Record extracts
※
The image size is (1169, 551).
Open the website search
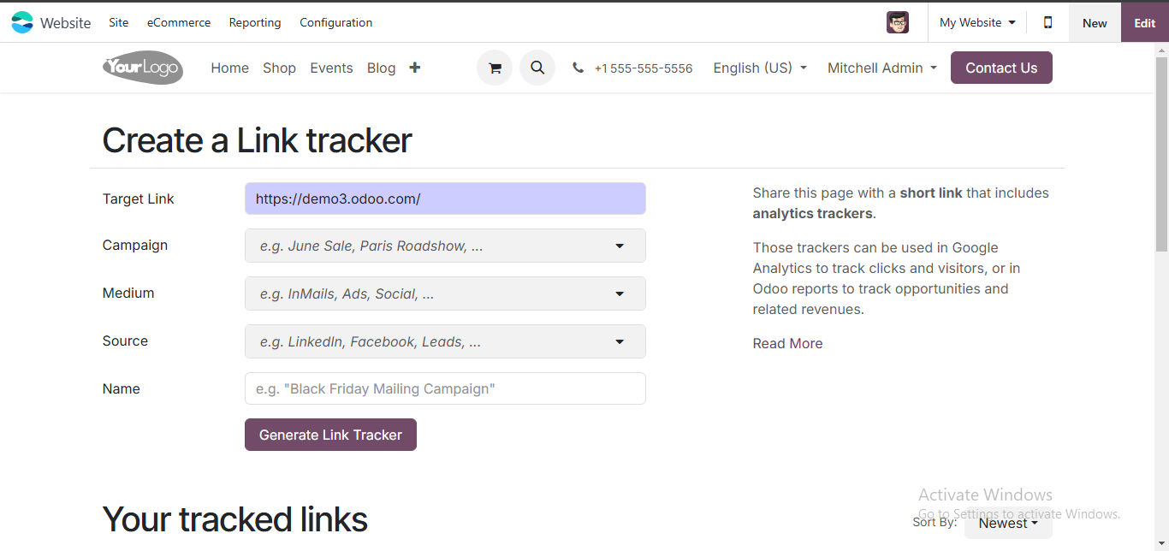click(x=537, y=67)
※
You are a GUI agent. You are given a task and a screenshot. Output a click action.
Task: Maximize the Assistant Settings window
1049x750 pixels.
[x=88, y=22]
※
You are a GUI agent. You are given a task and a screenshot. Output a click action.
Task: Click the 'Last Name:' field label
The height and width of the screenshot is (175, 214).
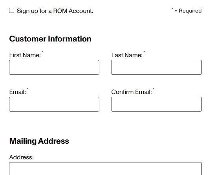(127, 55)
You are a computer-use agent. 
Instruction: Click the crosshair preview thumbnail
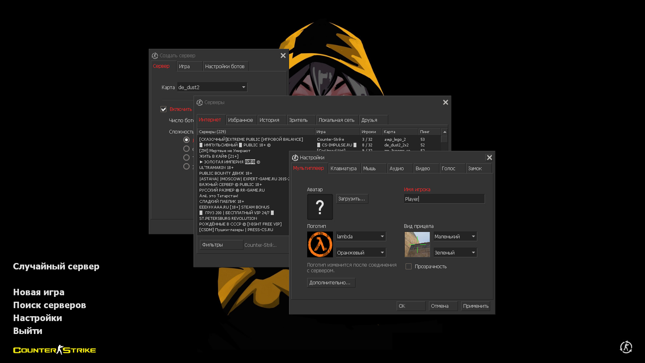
※
Task requirements
Leave out the images and write out the lines above exactly, from the one with "The height and" up to and including the one with "Instruction: Click the".

Written reply
The height and width of the screenshot is (175, 214).
(127, 55)
You are a computer-use agent. 
Instruction: Click the crosshair preview thumbnail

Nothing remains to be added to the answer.